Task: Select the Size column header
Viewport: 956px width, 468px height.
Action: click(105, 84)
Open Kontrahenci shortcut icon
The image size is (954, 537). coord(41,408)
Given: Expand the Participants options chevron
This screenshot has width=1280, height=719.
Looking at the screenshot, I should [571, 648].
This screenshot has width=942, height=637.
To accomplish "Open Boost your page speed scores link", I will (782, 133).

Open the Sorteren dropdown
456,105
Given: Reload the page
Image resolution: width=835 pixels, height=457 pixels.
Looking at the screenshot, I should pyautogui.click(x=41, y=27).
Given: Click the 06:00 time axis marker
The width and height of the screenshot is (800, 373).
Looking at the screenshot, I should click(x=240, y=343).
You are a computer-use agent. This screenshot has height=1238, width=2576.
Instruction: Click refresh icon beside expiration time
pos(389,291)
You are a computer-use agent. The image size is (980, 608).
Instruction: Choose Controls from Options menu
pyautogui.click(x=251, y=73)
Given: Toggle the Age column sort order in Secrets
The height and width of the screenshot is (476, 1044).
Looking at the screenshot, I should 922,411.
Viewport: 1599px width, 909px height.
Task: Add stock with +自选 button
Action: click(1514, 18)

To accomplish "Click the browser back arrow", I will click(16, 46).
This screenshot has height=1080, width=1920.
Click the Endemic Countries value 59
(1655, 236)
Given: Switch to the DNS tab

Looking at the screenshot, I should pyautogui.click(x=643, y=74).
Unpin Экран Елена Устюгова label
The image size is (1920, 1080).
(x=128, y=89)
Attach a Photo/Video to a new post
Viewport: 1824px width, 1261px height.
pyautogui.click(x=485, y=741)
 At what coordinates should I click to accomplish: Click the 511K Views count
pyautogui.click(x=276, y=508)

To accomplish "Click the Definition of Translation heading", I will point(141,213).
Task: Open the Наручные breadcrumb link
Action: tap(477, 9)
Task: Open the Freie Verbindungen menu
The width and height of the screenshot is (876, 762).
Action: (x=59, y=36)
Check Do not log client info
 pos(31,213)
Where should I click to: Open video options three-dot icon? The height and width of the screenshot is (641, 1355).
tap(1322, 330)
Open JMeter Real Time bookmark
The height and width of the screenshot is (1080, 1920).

Exercise brief: Which lines in the entries above contain the word "computer"? Collect each of those lines and copy it out in full.

Answer for the task:
You are a computer-use agent. This screenshot has height=1238, width=2576.
You are a computer-use agent. The image size is (980, 608).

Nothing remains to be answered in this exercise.